Pope Leo XIV has reiterated his concerns about AI, warning that technological advances should not diminish the role of human judgement, human dignity and personal relationships. Speaking before the Spanish Congress, the pope said AI offers significant opportunities but cannot replace human beings or the values that sustain society.

Referring to his recent encyclical, Magnifica Humanitas, Leo XIV argued that technology reflects the choices of those who design, finance and regulate it. He stressed that policymakers and businesses must ensure that AI development continues to prioritise human dignity, labour rights, solidarity and the common good.

The pope also cautioned against excessive reliance on AI-generated responses, warning that it could weaken creativity, critical thinking and independent judgement. He further warned that AI systems designed to simulate empathy or friendship could create misleading perceptions of human connection, particularly among vulnerable users.

His remarks come amid growing global debate over AI governance and safety.

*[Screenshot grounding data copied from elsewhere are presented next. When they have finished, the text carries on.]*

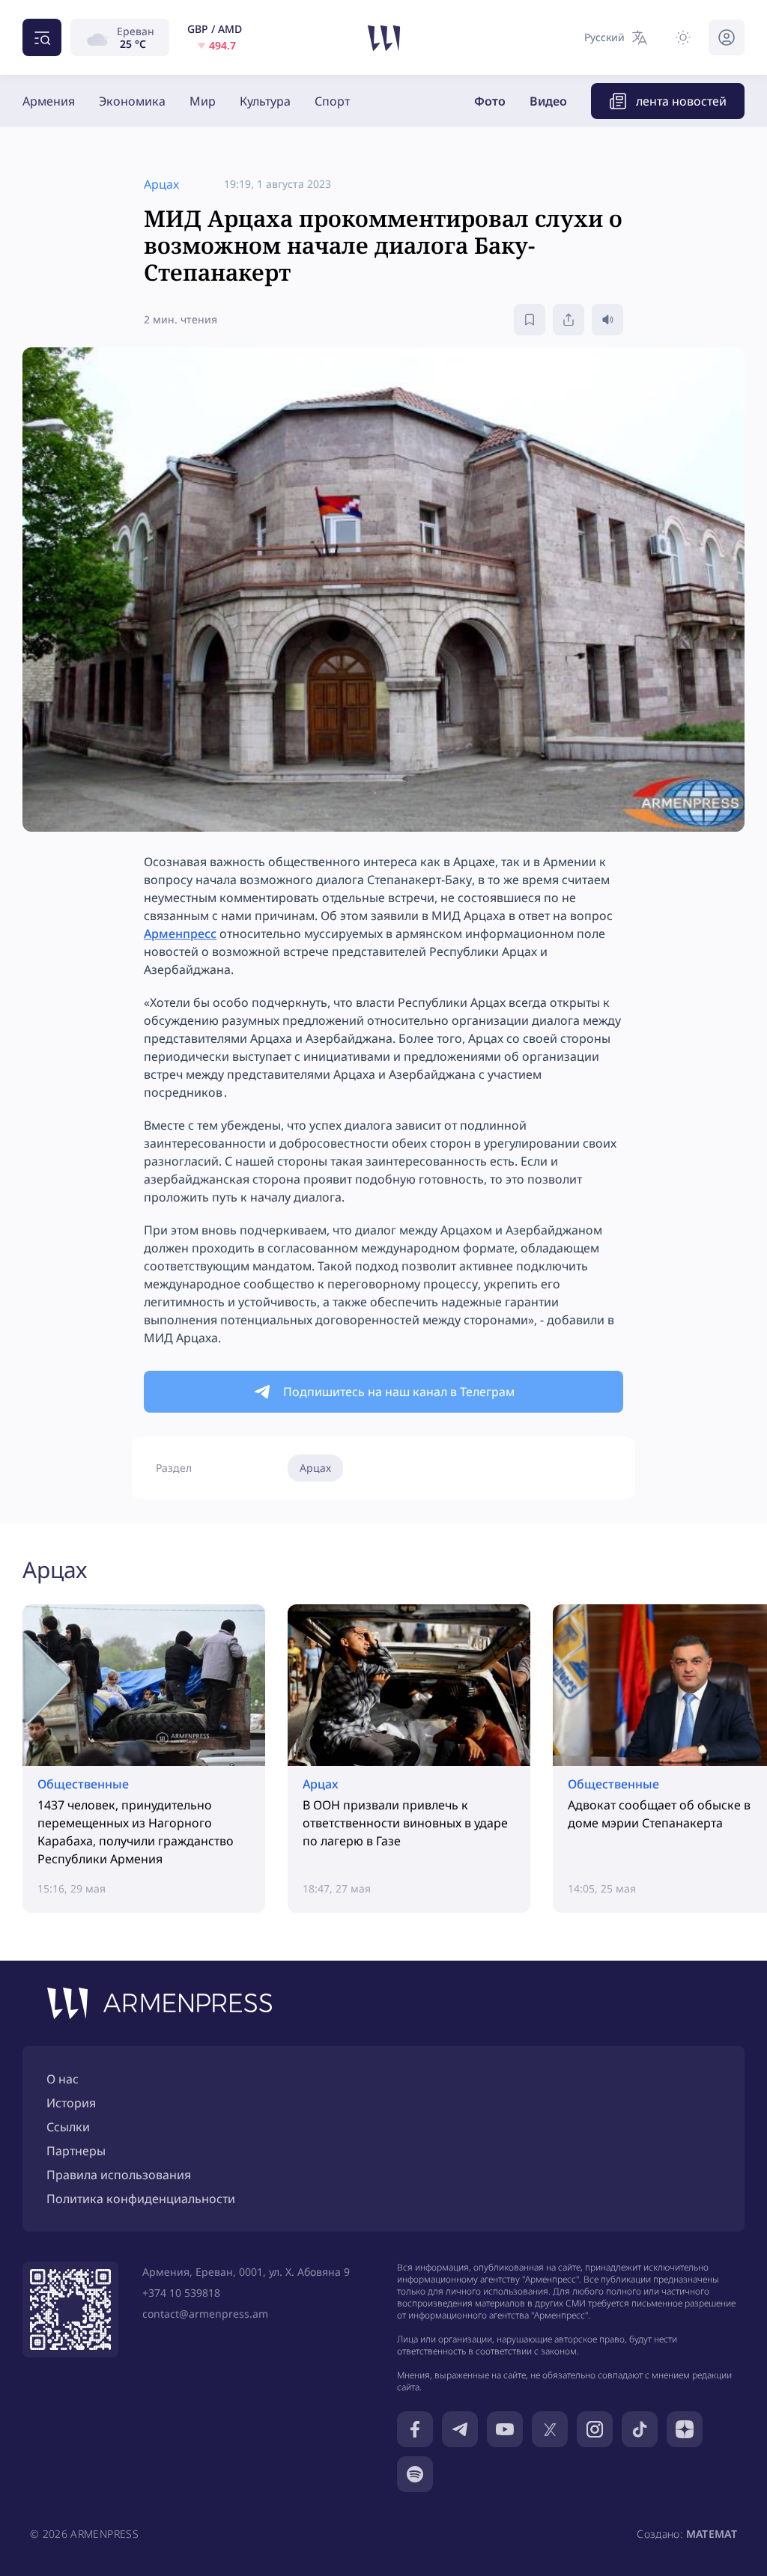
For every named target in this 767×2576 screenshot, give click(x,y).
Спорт (332, 101)
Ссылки (68, 2127)
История (71, 2103)
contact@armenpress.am (205, 2313)
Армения (48, 101)
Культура (265, 101)
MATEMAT (711, 2534)
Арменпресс (180, 933)
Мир (203, 101)
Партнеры (76, 2151)
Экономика (132, 101)
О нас (62, 2079)
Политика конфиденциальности (140, 2198)
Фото (490, 101)
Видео (548, 101)
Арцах (315, 1468)
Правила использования (118, 2175)
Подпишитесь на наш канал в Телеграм (399, 1391)
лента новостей (681, 101)
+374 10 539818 (181, 2293)
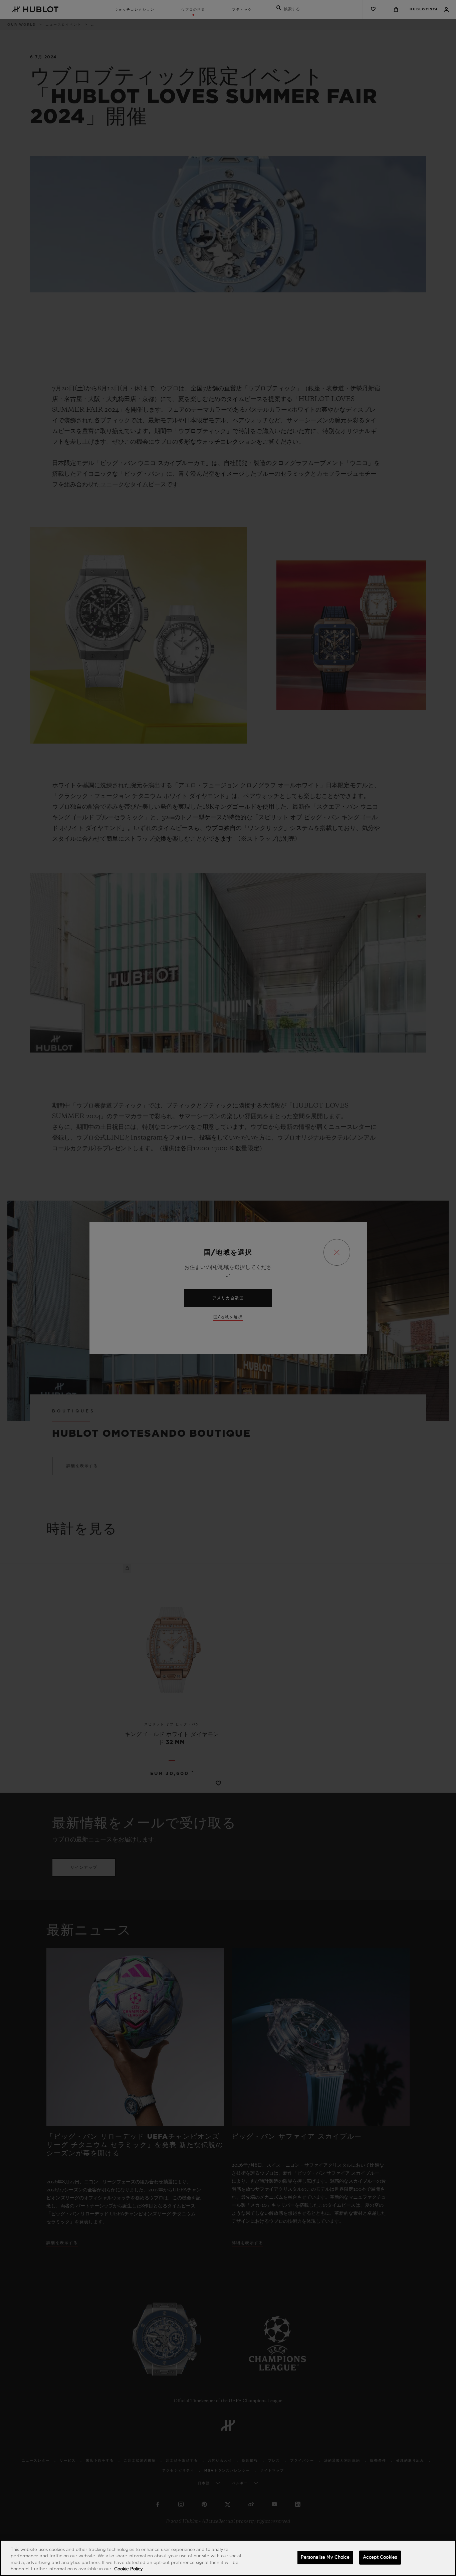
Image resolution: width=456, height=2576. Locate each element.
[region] (228, 2558)
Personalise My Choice (325, 2557)
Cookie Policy (128, 2569)
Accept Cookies (380, 2557)
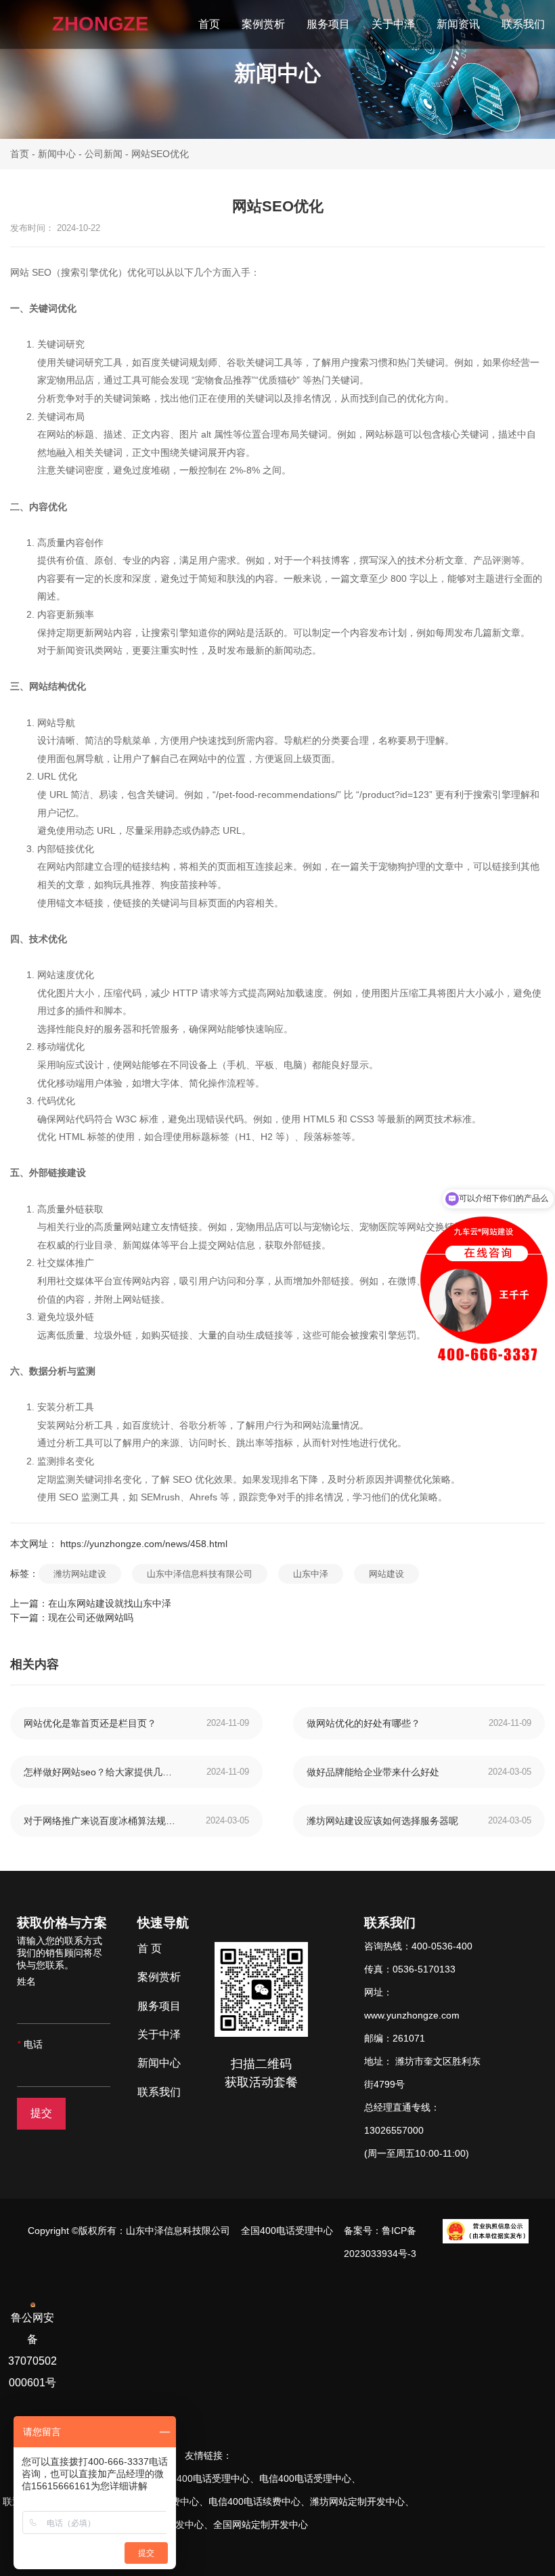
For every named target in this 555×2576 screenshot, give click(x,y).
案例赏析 (263, 24)
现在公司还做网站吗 (90, 1617)
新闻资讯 (458, 24)
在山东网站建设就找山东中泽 (109, 1603)
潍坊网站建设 (79, 1574)
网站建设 (386, 1574)
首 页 (149, 1948)
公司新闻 (104, 153)
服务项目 (328, 24)
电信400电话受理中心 (305, 2478)
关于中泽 (393, 24)
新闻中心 (57, 153)
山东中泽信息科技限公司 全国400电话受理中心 (232, 2230)
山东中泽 (310, 1574)
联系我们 (523, 24)
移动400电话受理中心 (204, 2478)
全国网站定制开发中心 (260, 2524)
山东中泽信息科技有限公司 (199, 1574)
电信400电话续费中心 (254, 2501)
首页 (209, 24)
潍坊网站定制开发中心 (357, 2501)
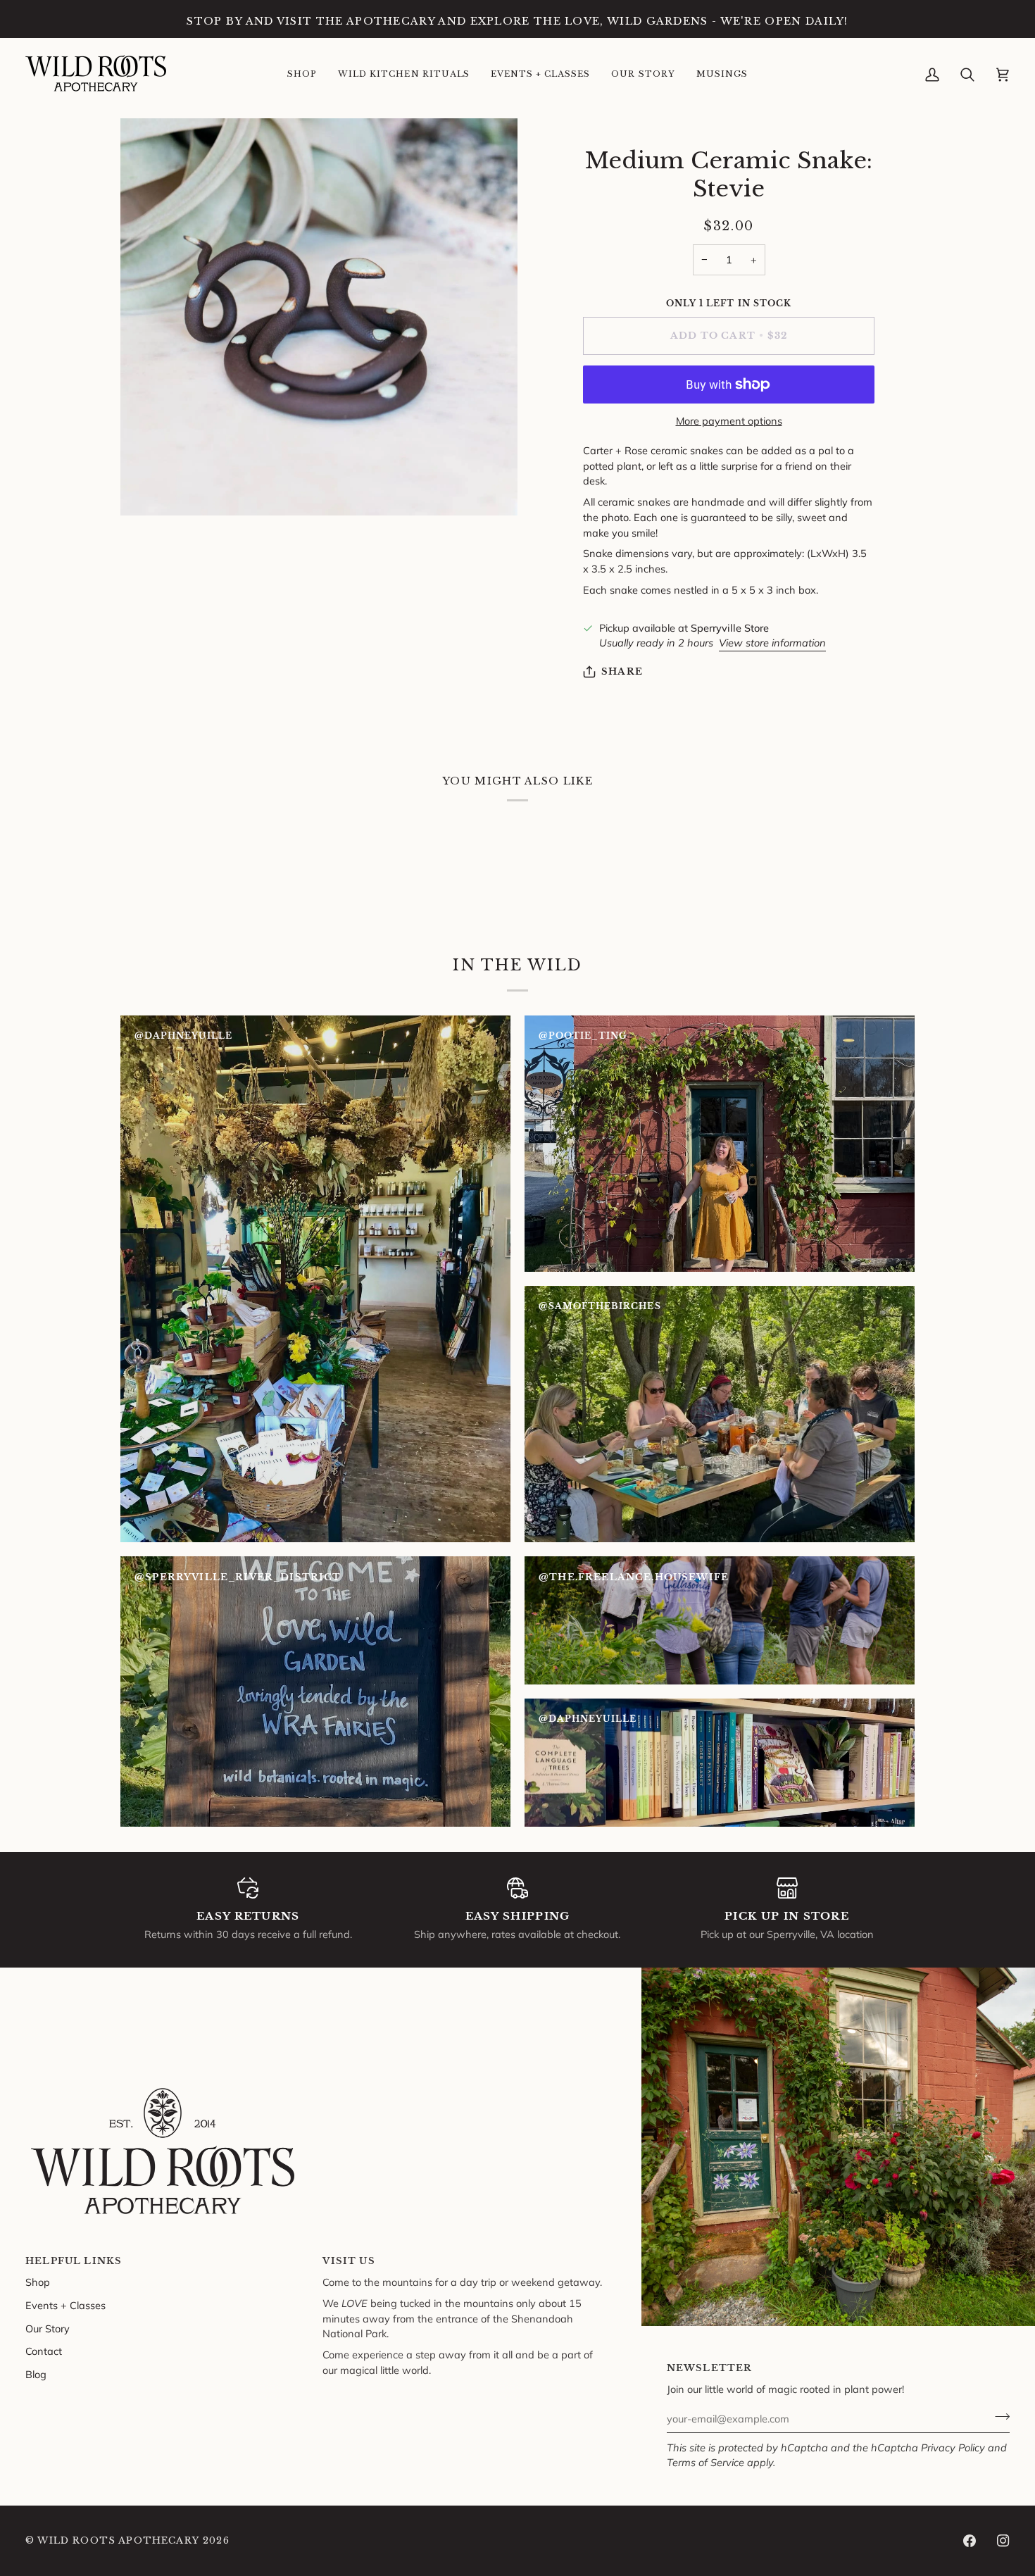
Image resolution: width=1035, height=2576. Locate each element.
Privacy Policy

Among those welcoming the pope’s intervention was Chris Olah, who praised the importance of independent voices pushing for responsible AI development and stronger safeguards as the technology becomes increasingly influential.

Why does it matter?

The pope’s intervention reflects a broader global debate over the social and ethical consequences of AI. As governments, technology firms, and international organisations consider how to govern increasingly capable AI systems, concerns are expanding beyond technical risks to include human autonomy, social cohesion, and the future of interpersonal relationships.

The remarks highlight growing calls for AI policies that balance innovation with safeguards designed to preserve human agency and trust.